Optimizing hydrogen production and efficiency in biomass gasification through advanced CFD modeling

Gasification is a thermochemical process that converts biomass into biochar, bio-oil, and syngas. This study applies Computational Fluid Dynamics (CFD) to predict Cold Gas Efficiency (CGE) and hydrogen yield (yH₂), integrating a pyrolysis submodel and an average intrinsic reactivity approach for solid–gas reactions to assess the influence of temperature on gas composition and reaction kinetics. A two-dimensional downdraft gasifier model was developed to simulate species transport and reaction mechanisms under four experimental treatments: gasification with air (B), with CaCO₃ as a catalyst (BC), with steam addition (BS), and with both steam and CaCO₃ (BCS).
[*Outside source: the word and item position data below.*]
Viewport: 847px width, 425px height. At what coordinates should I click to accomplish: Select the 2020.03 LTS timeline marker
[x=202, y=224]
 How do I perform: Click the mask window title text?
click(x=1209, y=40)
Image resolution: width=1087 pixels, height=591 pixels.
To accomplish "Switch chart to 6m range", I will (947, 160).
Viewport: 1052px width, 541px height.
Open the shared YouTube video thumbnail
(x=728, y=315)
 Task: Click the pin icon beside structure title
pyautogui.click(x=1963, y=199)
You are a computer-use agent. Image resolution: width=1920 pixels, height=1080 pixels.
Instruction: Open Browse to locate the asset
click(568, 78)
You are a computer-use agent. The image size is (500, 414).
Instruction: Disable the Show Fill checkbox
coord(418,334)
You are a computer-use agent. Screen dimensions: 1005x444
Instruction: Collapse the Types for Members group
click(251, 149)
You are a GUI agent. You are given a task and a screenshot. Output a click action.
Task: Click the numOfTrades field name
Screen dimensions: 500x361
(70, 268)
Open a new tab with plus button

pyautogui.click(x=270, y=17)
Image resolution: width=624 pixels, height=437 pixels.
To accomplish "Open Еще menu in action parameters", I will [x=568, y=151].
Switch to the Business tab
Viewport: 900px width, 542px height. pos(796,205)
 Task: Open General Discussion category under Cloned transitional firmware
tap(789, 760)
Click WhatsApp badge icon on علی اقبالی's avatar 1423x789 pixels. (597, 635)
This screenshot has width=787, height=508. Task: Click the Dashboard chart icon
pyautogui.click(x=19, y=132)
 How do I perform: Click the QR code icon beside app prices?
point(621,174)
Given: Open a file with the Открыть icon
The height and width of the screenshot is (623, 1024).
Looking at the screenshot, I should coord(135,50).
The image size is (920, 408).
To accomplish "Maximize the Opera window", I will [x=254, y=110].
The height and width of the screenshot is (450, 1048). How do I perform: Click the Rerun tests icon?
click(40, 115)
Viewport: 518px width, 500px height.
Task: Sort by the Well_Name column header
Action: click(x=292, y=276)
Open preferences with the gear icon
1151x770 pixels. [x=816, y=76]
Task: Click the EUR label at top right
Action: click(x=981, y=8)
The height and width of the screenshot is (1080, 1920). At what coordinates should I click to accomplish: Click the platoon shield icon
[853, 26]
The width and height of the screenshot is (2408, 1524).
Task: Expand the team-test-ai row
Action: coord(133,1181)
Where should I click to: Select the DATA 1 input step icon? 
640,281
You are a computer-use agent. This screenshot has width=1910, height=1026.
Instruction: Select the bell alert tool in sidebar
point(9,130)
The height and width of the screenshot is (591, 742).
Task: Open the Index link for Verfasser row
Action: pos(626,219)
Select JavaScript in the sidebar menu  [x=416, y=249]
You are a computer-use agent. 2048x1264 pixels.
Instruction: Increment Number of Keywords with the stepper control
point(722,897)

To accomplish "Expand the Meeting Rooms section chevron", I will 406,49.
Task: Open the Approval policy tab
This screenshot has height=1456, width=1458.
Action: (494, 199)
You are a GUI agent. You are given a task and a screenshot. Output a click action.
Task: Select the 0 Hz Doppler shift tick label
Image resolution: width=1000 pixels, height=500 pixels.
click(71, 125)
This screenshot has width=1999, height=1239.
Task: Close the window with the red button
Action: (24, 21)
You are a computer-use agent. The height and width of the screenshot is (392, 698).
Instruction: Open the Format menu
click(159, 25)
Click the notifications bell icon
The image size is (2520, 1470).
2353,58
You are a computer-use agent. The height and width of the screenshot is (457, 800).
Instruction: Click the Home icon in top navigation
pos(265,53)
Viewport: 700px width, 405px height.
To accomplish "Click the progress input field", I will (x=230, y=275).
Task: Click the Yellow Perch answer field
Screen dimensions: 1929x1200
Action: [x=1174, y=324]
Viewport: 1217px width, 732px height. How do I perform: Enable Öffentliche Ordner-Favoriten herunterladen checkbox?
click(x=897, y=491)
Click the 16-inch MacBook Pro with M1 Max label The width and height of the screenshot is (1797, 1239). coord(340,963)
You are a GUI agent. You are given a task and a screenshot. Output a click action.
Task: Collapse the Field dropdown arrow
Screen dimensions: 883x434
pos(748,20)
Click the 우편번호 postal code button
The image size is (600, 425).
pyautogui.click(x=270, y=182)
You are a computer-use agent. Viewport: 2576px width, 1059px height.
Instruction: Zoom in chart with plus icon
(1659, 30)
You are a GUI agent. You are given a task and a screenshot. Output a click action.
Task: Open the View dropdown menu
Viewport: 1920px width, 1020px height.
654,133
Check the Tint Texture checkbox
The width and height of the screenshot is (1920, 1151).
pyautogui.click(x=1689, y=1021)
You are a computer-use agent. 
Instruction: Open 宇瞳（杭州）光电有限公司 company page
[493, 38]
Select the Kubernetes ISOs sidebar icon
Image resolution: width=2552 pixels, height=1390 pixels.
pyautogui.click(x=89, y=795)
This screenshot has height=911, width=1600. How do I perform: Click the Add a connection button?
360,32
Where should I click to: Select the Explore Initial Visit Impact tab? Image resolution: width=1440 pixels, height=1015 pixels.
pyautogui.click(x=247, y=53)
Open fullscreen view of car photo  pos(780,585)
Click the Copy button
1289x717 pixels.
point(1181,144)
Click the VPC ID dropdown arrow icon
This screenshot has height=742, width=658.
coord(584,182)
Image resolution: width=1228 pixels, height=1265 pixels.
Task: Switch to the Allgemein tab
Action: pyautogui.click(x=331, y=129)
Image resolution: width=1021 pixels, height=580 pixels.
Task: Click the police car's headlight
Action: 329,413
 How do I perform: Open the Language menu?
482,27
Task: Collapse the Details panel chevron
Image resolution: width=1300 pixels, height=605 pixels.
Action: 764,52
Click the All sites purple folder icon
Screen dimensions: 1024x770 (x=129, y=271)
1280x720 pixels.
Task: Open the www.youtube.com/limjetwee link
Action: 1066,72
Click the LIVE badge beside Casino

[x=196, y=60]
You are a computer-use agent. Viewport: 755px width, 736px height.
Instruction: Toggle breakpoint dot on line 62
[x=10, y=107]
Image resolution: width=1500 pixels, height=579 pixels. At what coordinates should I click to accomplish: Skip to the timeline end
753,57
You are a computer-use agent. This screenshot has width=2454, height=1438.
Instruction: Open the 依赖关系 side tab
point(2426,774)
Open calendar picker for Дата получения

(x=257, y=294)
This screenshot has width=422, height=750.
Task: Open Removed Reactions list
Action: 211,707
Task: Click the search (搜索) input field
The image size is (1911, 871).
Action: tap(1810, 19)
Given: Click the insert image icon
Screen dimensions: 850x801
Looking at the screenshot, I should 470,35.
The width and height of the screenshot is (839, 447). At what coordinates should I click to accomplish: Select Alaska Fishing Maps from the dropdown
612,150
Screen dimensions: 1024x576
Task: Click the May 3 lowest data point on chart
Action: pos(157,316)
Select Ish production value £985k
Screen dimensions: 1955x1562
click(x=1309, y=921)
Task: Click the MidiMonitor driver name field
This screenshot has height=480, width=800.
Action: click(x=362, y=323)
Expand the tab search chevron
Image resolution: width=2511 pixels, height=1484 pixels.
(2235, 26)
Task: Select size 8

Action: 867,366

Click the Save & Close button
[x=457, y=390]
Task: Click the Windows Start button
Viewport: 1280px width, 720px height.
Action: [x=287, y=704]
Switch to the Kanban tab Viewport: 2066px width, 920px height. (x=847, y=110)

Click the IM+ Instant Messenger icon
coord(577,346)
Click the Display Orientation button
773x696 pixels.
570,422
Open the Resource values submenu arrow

Model validation demonstrated that CFD accurately captured the effects observed experimentally, predicting syngas composition with a global error of 7.71 %. The highest CGE achieved was 61.6 %, and the maximum yH₂ reached 308 ml H₂/g biomass under the BCS condition, where the combination of steam and CaCO₃ enhanced hydrogen production by promoting tar reforming and CO₂ capture. The results confirm that steam and CaCO₃ improve cold gas efficiency and hydrogen yield, aligning with experimental observations. This study highlights CFD as a reliable tool for predicting biomass gasification performance, particularly for hydrogen-rich syngas production.